== TEXT SECTION ==
◆ ◆ ◆ ◆ ◆ ◆ ◆
United States District Court, D. New Jersey
Jul 5, 2022
1:20-cv-14036-NLH (D.N.J. Jul. 5, 2022)

Opinion

1:20-cv-14036-NLH

07-05-2022

ANNAMARIE S., Plaintiff, v. COMMISSIONER OF SOCIAL SECURITY,[1]

JENNIFER LILLEY STONAGE BROSS & FRANKEL 724 KENILWORTH AVE, SUITE 2 CHERRY HILL, N.J. 08002 On behalf of Plaintiff EVELYN ROSE MARIE PROTANO TIMOTHY PATRICK REILEY SOCIAL SECURITY ADMINISTRATION OFFICE OF THE GENERAL COUNSEL 300 SPRING GARDEN STREET 6TH FLOOR PHILADELPHIA, PA 19123 On behalf of the Commissioner


JENNIFER LILLEY STONAGE BROSS & FRANKEL 724 KENILWORTH AVE, SUITE 2 CHERRY HILL, N.J. 08002 On behalf of Plaintiff

EVELYN ROSE MARIE PROTANO TIMOTHY PATRICK REILEY SOCIAL SECURITY ADMINISTRATION OFFICE OF THE GENERAL COUNSEL 300 SPRING GARDEN STREET 6TH FLOOR PHILADELPHIA, PA 19123 On behalf of the Commissioner

OPINION

NOEL L. HILLMAN, U.S.D.J.
◆ ◆ ◆ ◆ ◆ ◆ ◆
== SOURCE DATA ==
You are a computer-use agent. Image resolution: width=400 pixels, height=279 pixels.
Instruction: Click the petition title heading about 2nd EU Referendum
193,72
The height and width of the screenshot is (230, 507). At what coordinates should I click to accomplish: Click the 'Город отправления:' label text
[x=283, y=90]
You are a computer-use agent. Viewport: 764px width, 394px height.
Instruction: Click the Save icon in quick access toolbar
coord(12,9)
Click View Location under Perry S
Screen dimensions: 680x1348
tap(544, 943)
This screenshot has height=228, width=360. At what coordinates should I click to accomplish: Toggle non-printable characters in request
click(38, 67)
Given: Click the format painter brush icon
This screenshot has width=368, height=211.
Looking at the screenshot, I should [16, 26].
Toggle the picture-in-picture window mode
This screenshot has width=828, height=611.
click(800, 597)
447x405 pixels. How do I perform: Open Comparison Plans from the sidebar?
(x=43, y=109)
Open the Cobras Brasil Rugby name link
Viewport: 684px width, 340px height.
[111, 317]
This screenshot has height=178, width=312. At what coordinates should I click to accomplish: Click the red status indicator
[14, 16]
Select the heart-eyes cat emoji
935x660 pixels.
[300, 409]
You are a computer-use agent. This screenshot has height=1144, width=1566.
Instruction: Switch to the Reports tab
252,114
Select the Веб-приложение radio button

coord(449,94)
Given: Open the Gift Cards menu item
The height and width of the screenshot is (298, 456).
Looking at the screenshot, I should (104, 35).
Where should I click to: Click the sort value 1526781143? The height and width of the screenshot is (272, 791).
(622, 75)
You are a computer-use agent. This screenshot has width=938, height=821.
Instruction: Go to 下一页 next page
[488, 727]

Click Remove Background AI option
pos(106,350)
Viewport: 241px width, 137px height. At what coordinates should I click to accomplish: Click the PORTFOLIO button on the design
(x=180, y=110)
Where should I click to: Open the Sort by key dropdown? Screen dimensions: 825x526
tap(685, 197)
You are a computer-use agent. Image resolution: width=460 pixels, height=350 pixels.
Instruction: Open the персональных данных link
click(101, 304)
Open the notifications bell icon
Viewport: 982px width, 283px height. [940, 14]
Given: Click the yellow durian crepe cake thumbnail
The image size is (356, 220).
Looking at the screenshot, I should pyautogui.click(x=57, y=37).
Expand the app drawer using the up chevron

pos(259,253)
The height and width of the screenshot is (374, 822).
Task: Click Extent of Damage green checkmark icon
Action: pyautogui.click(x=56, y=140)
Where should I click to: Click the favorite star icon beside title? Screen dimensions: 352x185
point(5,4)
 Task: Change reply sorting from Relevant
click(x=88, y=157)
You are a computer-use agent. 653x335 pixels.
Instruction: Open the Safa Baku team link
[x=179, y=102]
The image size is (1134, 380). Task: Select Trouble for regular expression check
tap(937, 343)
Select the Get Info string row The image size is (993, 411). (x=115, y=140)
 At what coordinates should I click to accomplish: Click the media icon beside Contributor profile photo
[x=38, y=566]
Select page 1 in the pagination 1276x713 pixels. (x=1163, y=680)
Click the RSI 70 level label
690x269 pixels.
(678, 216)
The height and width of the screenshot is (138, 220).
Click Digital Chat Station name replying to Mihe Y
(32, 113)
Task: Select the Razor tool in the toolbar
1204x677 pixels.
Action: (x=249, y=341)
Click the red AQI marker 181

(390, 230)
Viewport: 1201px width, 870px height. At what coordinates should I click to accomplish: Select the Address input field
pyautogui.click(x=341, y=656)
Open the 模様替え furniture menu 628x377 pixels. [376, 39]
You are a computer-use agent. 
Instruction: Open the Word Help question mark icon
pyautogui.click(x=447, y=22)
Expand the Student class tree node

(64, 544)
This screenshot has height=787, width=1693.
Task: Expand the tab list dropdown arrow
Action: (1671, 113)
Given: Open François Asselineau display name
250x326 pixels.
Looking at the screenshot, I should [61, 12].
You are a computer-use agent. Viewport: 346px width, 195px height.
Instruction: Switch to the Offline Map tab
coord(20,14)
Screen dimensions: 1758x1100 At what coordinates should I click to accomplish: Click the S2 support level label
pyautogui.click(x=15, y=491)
◆ ◆ ◆ ◆ ◆ ◆ ◆
== WORK TASK ==
Continue the court opinion in Annamarie S. v. Commissioner of Social Security, beginning after its last line. The lines given after the court opinion are not needed here.

== WRITTEN RESPONSE ==
This matter comes before the Court pursuant to Section 205(g) of the Social Security Act, as amended, 42 U.S.C. § 405(g), regarding Plaintiff's application for Disability Insurance Benefits (“DIB”) under Title II of the Social Security Act. 42 U.S.C. § 423, et seq. The issue before the Court is whether the Administrative Law Judge (“ALJ”) erred in finding that there was “substantial evidence” that Plaintiff was not disabled at any time since her alleged onset date of disability, May 6, 2016. For the reasons stated below, this Court will affirm that decision.

DIB is a program under the Social Security Act to provide disability benefits when a claimant with a sufficient number of quarters of insured employment has suffered such a mental or physical impairment that the claimant cannot perform substantial gainful employment for at least twelve months. 42 U.S.C. § 423 et seq.

I. BACKGROUND AND PROCEDURAL HISTORY

On March 7, 2017, Plaintiff filed an application for DIB, alleging that she became disabled on May 6, 2016. Plaintiff claims that she can no longer work as a payroll supervisor, human resource assistant, payroll specialist, lead payroll specialist, human resource payroll benefits administrator, or accounting assistant, because of her impairments of lumbar and cervical degenerative disc disease, bilateral carpal tunnel syndrome, chronic pain syndrome, diabetes, hypothyroidism, mixed hyperlipidemia, hypotestosteronismsm, and anxiety.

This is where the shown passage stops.